Segment Start: GIVEN PASSAGE
Saturday, November 26, 2011

Survivors

As the Penn State sexual abuse scandal unfolds into an abhorrent nightmare, I am aware of a primitive terror emerging once again from deep within me. There is no escaping the graphic and atrocious details of countless assaults by a monster who shattered innocent lives. I sit alone on my bed. The shades are drawn in my pitch black room. It starts again. I instinctively recoil and suppress a wave of revulsion. Long buried images tumble out from the flimsy niche I had carved out as a young child. I catch flashes of swirling smoke and smutty fingertips. The images speed ahead like a slideshow timed to the thrashing of my restless heart. Cigarettes and putrefying crooked teeth. Dimmed lights and a worn bible on the floor, while shadows on the wall perform a vile act witnessed only by two. Long brown hair falls in turbulent waves over the edge of a rickety bed. I catch my breath; icy fingers fly up to silence my quivering lips. I squeeze my eyes shut. The nausea propels me forward to the bathroom where I fall on my knees and cradle the toilet bowl with two shaking hands. I heave. His nicotine tinged odor wafts over from a past that follows me around no matter how far I go. No matter how far I’ve come. Nothing comes up as I wretch and gag and catch my ashen reflection on the mirror reflecting back a little girl who has never really grown up. I continue to lurch in supplication, pleading with my body to expel every last bit of venom he left inside. I’m frantic, practically shoving my fingers down my throat and tearing my tender nerves in the process. But nothing comes up. I stop and look in the mirror, tears streaming down my terror-stricken face. My heart feels like it’s about to explode and smear the mirror, which I polished only hours before, with a red, sticky substance that might never come off. I know what’s happening. It’s just a flashback, a voice squeals from somewhere within. I pant and squeeze the rim with all my might. The moment will pass, but the memory won’t. Victims never forget. I remember my breathing exercises and rise up on two quivering legs as I stumble over to the sink. The cold splashes of water shock me at first but start to bring me back to the present.
Segment End: GIVEN PASSAGE
Segment Start: GIVEN RECORDS
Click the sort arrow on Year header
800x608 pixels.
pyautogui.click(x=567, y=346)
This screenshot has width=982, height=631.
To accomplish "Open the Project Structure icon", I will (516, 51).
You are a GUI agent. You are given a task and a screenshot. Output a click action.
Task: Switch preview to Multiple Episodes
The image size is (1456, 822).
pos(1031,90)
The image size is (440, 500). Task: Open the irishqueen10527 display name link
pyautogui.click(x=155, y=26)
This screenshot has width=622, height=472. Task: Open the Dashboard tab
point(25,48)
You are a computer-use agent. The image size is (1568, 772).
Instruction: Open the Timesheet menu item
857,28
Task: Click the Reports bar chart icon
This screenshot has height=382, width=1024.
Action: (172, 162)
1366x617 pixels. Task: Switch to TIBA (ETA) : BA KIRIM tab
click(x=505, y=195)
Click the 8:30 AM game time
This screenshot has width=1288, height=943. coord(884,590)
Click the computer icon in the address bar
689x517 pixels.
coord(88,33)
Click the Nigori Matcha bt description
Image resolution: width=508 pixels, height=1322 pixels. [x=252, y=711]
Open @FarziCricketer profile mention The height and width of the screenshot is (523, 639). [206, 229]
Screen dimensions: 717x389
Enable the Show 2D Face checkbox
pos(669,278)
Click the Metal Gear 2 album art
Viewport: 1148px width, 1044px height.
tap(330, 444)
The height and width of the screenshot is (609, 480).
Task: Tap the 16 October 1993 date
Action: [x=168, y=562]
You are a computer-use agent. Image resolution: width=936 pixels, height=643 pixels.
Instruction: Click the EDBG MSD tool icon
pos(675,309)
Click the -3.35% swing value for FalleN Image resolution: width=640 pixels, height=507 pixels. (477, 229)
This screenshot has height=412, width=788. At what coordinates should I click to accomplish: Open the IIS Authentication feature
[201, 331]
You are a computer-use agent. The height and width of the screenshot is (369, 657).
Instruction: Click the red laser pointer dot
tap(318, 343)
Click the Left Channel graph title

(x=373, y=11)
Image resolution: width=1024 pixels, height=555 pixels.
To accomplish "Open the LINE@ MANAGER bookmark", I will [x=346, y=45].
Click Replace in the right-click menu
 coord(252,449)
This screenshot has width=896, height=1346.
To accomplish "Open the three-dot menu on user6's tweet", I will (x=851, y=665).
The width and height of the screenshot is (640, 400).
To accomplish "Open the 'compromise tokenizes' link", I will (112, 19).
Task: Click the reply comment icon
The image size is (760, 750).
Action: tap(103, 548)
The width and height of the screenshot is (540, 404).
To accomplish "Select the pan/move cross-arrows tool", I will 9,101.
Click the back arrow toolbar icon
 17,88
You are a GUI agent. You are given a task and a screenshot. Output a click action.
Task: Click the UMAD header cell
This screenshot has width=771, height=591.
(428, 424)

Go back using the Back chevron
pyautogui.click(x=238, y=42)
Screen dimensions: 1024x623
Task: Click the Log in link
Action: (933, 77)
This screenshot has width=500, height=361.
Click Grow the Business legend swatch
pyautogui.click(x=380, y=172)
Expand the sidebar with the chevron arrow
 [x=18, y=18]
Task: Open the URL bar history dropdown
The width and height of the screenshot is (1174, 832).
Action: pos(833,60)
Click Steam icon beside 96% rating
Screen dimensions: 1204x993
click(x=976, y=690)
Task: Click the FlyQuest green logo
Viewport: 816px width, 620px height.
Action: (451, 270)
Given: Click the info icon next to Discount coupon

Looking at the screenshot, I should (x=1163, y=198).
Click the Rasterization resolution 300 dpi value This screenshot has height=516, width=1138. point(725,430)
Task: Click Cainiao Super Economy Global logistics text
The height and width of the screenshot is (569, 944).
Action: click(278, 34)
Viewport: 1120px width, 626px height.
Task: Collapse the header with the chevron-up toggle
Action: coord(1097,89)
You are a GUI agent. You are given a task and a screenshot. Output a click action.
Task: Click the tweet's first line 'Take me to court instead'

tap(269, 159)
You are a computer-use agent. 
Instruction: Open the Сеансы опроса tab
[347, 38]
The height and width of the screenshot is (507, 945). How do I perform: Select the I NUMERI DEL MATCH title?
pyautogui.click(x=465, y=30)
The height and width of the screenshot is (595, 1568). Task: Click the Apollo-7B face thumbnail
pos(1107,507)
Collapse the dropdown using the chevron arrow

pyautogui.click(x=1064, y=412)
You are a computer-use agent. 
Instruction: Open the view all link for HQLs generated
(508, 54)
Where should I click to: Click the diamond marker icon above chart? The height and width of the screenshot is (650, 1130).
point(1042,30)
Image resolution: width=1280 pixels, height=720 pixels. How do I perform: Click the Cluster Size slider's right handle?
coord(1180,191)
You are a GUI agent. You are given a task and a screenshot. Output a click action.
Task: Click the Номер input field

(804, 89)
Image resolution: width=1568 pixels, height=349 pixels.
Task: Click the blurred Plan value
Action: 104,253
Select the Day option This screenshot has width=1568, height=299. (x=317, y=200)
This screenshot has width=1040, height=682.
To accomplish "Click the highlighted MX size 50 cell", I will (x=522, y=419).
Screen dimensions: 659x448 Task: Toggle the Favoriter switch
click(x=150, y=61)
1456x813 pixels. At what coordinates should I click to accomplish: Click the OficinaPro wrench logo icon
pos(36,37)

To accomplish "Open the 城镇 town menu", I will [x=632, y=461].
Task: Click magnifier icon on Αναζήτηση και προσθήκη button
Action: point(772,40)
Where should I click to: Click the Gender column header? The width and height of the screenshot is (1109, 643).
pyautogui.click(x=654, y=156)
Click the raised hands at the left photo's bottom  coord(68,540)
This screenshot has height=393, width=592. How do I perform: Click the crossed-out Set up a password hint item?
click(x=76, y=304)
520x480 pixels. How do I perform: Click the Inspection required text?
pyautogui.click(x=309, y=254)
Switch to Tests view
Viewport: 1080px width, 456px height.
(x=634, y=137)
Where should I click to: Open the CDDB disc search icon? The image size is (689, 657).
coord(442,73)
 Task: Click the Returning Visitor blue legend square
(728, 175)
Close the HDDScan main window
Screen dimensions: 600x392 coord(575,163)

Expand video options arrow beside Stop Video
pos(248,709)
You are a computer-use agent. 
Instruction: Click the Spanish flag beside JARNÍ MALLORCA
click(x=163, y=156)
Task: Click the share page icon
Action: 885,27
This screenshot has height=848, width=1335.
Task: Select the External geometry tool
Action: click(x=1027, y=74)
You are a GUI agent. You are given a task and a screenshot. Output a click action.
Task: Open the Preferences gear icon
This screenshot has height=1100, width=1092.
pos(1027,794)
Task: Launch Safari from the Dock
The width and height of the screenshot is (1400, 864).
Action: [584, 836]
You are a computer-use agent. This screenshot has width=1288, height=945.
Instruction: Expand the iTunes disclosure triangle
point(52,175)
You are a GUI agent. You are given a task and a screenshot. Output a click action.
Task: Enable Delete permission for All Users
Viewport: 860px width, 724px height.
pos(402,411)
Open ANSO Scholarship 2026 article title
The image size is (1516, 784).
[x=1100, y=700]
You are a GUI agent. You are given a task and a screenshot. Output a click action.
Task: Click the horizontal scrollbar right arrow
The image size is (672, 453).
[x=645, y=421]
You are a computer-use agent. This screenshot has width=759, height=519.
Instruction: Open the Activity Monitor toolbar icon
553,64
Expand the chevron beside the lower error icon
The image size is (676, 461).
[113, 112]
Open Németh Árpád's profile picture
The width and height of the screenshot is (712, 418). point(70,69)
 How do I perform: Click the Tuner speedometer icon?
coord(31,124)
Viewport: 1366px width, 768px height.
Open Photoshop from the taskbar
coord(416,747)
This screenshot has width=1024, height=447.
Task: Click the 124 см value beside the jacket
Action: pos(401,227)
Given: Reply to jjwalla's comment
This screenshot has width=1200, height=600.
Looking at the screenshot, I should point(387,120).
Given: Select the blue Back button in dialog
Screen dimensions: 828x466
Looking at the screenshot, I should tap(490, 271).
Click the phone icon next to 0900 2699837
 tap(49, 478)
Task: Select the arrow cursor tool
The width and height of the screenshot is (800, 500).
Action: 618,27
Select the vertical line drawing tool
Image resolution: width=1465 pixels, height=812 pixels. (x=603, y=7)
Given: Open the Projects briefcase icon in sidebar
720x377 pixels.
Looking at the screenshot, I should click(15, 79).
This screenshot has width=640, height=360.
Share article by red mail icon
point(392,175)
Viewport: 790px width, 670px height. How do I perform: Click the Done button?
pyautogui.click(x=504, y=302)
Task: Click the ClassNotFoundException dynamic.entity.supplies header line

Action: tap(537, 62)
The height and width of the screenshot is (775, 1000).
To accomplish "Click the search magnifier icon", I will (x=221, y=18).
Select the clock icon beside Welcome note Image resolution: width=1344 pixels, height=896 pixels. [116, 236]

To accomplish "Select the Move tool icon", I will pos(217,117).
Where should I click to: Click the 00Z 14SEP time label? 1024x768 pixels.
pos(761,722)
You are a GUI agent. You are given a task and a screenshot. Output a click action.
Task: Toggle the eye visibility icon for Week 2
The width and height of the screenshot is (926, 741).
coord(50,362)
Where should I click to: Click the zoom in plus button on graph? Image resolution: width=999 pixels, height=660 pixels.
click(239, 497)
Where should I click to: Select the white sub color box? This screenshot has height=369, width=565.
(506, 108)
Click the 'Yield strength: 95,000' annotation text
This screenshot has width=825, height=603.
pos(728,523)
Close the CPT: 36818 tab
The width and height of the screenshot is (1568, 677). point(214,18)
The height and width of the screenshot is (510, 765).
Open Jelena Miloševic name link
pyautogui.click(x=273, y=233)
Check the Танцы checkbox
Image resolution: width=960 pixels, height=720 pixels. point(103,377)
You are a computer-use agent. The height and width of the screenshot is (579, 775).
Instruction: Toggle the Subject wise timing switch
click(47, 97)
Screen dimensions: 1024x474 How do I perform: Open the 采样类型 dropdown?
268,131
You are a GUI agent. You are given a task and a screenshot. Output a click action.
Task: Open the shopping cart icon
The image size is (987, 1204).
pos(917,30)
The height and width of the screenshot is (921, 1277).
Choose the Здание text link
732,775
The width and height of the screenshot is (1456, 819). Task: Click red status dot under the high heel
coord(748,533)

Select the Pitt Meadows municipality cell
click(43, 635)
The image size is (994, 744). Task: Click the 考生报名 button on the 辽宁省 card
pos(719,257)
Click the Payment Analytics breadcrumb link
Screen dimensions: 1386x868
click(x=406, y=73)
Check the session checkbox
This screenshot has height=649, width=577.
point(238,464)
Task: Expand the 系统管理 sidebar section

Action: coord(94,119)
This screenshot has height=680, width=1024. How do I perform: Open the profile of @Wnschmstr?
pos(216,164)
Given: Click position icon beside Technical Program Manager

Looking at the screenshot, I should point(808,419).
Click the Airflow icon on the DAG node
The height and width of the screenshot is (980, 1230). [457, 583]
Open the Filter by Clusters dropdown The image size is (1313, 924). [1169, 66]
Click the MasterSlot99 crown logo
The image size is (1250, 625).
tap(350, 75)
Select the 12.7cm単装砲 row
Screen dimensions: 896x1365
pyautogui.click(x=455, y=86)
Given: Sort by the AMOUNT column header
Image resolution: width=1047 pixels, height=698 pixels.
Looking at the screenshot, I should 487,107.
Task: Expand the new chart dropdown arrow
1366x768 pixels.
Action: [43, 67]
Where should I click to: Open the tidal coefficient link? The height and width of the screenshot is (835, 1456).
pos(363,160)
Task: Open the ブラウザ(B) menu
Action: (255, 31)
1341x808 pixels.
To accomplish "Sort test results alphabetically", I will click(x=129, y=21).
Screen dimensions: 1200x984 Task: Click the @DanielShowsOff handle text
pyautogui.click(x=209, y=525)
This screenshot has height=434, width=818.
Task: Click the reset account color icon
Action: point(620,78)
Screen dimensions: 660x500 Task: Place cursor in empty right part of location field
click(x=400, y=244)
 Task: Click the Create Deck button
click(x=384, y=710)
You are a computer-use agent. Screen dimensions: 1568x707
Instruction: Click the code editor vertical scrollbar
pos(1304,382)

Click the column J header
Segment End: GIVEN RECORDS
__WHAT TO PRODUCE__: Reproduce the full "Survivors" passage word for word. The listing is separate material, unrelated to the passage.

__RESULT__:
Saturday, November 26, 2011

Survivors

As the Penn State sexual abuse scandal unfolds into an abhorrent nightmare, I am aware of a primitive terror emerging once again from deep within me. There is no escaping the graphic and atrocious details of countless assaults by a monster who shattered innocent lives. I sit alone on my bed. The shades are drawn in my pitch black room. It starts again. I instinctively recoil and suppress a wave of revulsion. Long buried images tumble out from the flimsy niche I had carved out as a young child. I catch flashes of swirling smoke and smutty fingertips. The images speed ahead like a slideshow timed to the thrashing of my restless heart. Cigarettes and putrefying crooked teeth. Dimmed lights and a worn bible on the floor, while shadows on the wall perform a vile act witnessed only by two. Long brown hair falls in turbulent waves over the edge of a rickety bed. I catch my breath; icy fingers fly up to silence my quivering lips. I squeeze my eyes shut. The nausea propels me forward to the bathroom where I fall on my knees and cradle the toilet bowl with two shaking hands. I heave. His nicotine tinged odor wafts over from a past that follows me around no matter how far I go. No matter how far I’ve come. Nothing comes up as I wretch and gag and catch my ashen reflection on the mirror reflecting back a little girl who has never really grown up. I continue to lurch in supplication, pleading with my body to expel every last bit of venom he left inside. I’m frantic, practically shoving my fingers down my throat and tearing my tender nerves in the process. But nothing comes up. I stop and look in the mirror, tears streaming down my terror-stricken face. My heart feels like it’s about to explode and smear the mirror, which I polished only hours before, with a red, sticky substance that might never come off. I know what’s happening. It’s just a flashback, a voice squeals from somewhere within. I pant and squeeze the rim with all my might. The moment will pass, but the memory won’t. Victims never forget. I remember my breathing exercises and rise up on two quivering legs as I stumble over to the sink. The cold splashes of water shock me at first but start to bring me back to the present.